Al-Qaeda said Thursday that one of its top militants, Harith al-Nadhari who threatened more attacks on France after the Charlie Hebdo killings, was killed in a US drone strike in Yemen.
Al-Qaeda said Thursday that one of its top militants, Harith al-Nadhari who threatened more attacks on France after the Charlie Hebdo killings, was killed in a US drone strike in Yemen.
Nadhari and three other militants were killed in a January 31 "crusader American drone strike against their car" in Shabwa province of southern Yemen, Al-Qaeda in the Arabian Peninsula said on Twitter.

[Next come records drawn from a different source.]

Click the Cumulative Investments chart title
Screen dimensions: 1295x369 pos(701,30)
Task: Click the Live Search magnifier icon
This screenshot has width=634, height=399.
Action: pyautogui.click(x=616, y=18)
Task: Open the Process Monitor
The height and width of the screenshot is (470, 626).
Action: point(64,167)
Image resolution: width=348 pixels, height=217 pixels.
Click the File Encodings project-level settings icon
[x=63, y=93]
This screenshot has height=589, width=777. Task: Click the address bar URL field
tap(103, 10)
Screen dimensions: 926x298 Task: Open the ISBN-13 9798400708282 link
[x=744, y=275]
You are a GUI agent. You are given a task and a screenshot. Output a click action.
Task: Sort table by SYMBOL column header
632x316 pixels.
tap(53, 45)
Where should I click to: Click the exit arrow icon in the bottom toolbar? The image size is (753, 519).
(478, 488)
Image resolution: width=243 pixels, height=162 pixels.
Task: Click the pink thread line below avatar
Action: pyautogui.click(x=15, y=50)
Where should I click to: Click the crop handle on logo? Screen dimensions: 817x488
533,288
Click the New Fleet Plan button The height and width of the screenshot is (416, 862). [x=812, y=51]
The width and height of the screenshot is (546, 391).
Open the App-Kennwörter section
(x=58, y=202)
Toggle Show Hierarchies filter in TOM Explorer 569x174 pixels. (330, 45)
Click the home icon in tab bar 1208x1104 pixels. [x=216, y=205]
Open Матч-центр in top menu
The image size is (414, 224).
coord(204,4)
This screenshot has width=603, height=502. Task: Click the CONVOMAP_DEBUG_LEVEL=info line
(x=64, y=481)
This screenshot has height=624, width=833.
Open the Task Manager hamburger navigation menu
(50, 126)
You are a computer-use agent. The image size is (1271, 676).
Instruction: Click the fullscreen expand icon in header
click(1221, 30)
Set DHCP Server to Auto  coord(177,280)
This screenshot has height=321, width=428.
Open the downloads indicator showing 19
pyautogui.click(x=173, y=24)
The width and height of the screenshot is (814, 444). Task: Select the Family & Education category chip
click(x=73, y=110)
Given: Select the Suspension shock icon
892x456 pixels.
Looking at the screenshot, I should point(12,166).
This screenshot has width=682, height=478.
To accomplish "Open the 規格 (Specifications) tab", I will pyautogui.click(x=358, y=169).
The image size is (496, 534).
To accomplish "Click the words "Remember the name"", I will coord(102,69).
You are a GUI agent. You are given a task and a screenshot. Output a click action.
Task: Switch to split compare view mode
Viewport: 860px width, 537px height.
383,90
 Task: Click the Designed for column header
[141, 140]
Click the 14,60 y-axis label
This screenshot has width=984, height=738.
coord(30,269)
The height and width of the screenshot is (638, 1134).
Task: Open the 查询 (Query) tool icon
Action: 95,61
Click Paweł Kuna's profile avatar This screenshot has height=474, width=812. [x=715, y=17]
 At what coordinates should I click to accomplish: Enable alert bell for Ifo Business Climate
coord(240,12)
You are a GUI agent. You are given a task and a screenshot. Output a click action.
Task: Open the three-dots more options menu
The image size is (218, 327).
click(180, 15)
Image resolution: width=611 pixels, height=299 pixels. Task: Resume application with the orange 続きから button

AQAP named the three others as Said Bafaraj, Abdelsamie al-Haddaa and Azzam al-Hadrami.
Tribal sources had said four suspected militants were left charred in their car in a drone strike that day in Shabwa.
Nadhari had threatened France with further attacks like those in Paris on satirical magazine Charlie Hebdo and a supermarket that killed 17 people between January 7 and 9.
Another of the group's ideologues, Nasser bin Ali al-Ansi, claimed the attack on Charlie Hebdo on behalf of AQAP four days later.
Western governments say it remains unclear if AQAP directly orchestrated the Charlie Hebdo attack, although they do believe one or both of the attackers, brothers Said and Cherif Kouachi, spent time with extremists in Yemen.
US President Barack Obama on January 25 vowed “no let-up” in Washington's campaign against terrorists in Yemen.
At least 11 Al-Qaeda suspected militants have been killed in three drone strikes in central and southern Yemen since Obama's statement.